Plans to build an $8 million National Ocean Water Sports Centre on a new site - the Takapuna Beach camping ground - will be aired at a public open day on Sunday.
Since the centre for high-performance training was promoted by Sports Minister Murray McCully and former North Shore Mayor Andrew Williams in 2010, its site has shifted.
A central site above the beach at The Strand, near Takapuna Boating Club, has been dismissed after concern about interference with prime public strolling and picnic space.
Instead, Auckland Council has offered a site further north on the reserve which will be free when the 80-year-old camping ground's lease expires next March.
The council issued the lease 10 years ago without right of renewal, after a reserve management review found public opinion was for open space rather than cabins and caravans.
However, a fresh council review of reserves along Takapuna beach has again raised the issue of whether the camping ground should stay - and boaties are caught in the backwash.

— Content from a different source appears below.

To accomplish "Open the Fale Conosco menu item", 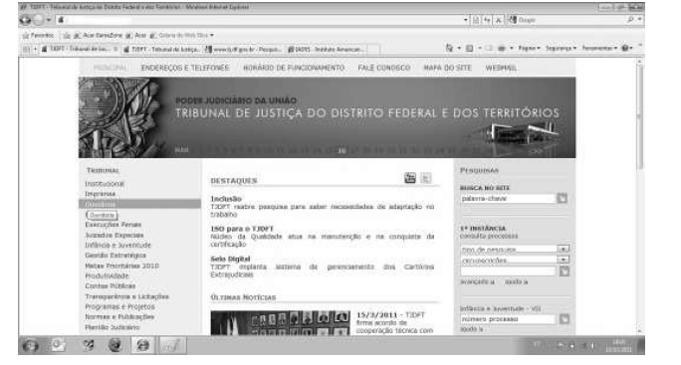I will (384, 69).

"It's not a case of Camping Ground v National Ocean Water Sports Centre," said John Sandford, of the Harbour Access Trust, which has responsibility for setting up the centre.
"The council already decided the camping ground was going and offered this site anyway."
The plans for the centre, by architecture firm Warren and Mahoney, cover 40 per cent of the future public reserve. The building would be tucked into the terrace of Alison St on the inland side of the camping ground.
"This provides the best benefit for the community by leaving all the space in front for wider public use while allowing the top of the building to be used for parking - you can drive in from Alison St," said Mr Sandford.
About a third of the undercover storage for small boats would be offered to the public or used by the Takapuna-based triathlon activities.
The centre would not interfere with the Takapuna Boating Club's existing shed for its tractor and rescue craft nor the lease to Ngati Whatua O Orakei Maori Trust Board for waka ama storage.
Yachting New Zealand's offices would take the head lease of a new building on the corner of Earnoch Ave and Allison which would not exceed 8m, or two-storey, with one level below the street.
"People ask why spend $8 million when just a shed would do," said Mr Sandford.
"But because Takapuna will be hosting more small-boat international events and triathlons, it's ridiculous to take such an iconic space and put up a boring building. We will be providing the best facilities for athletes."
The council's draft reserve management plan, which is open to public submissions until 4.30pm on September 11, has so far drawn 200 submissions.
It has two options for the northern reserve, next to the public boat ramp.
The first option is for the camping ground to be dedicated to marine activities and a larger area of public space.
The second option provides 28 spaces for a self-service motor home overnight park as well as a marine activities hub and a big public lawn.